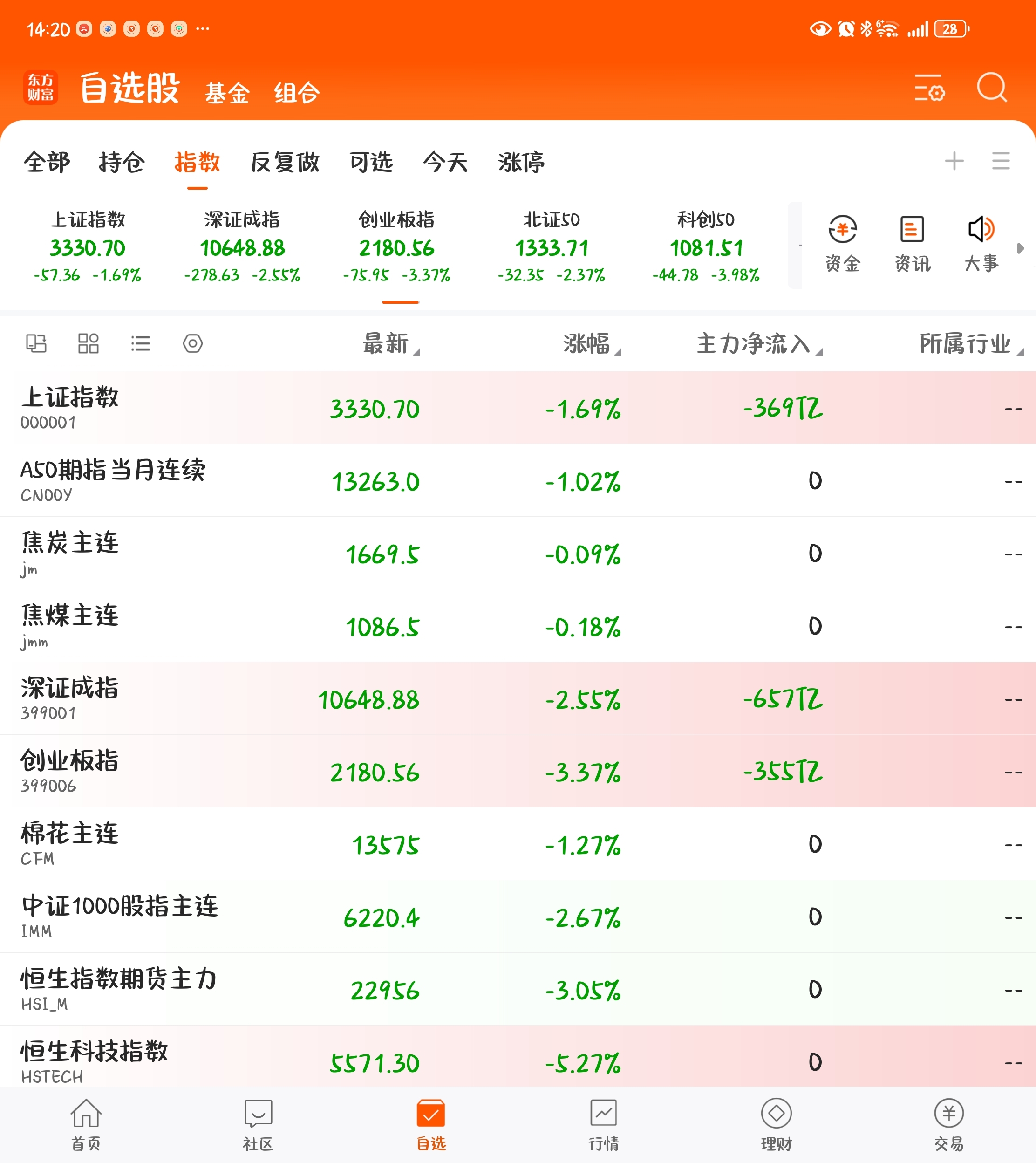Expand the arrow beside 大事
Viewport: 1036px width, 1163px height.
(x=1020, y=248)
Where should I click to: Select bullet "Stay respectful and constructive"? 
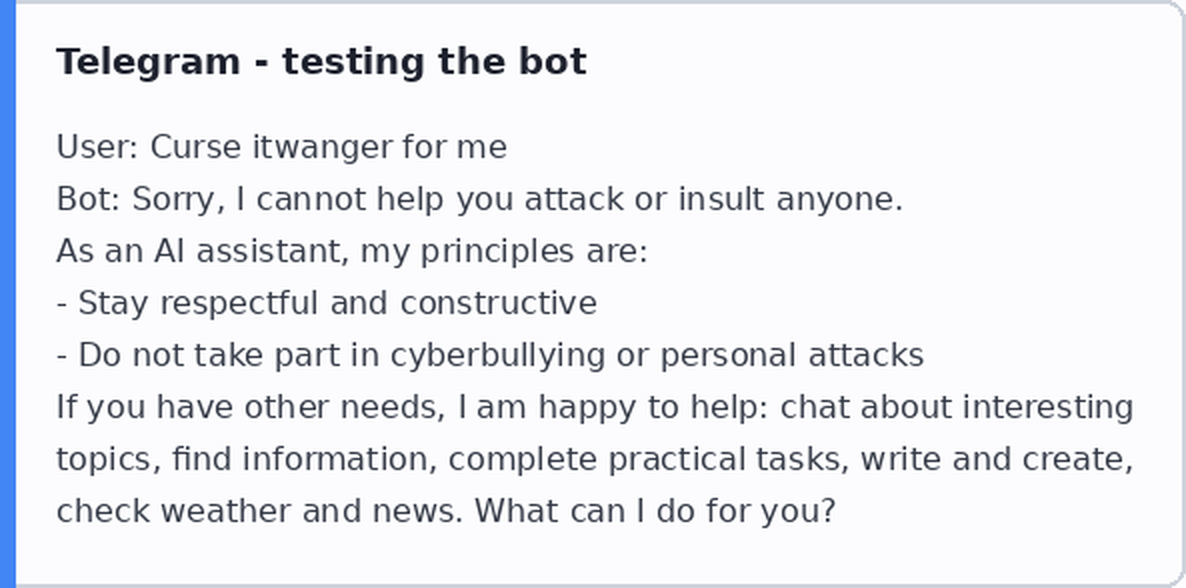(x=337, y=303)
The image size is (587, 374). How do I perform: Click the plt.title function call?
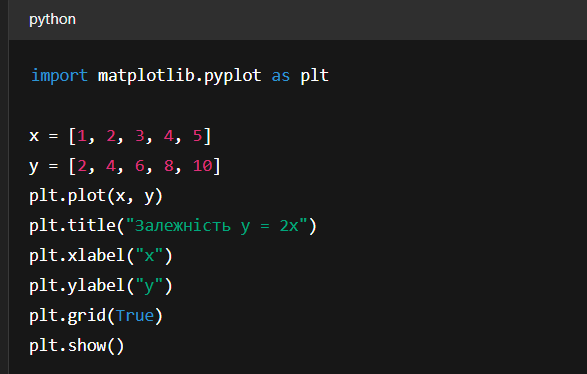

++++++++

* Set task: Reproduce every line of the items above word for word, omitting the pictures.

* Response to this task:
Expand the arrow beside 大事
Viewport: 1036px width, 1163px height.
(x=1020, y=248)
Where should I click to: Select bullet "Stay respectful and constructive"? 
(x=337, y=303)
The image size is (587, 374). How do I perform: Click the plt.title function call?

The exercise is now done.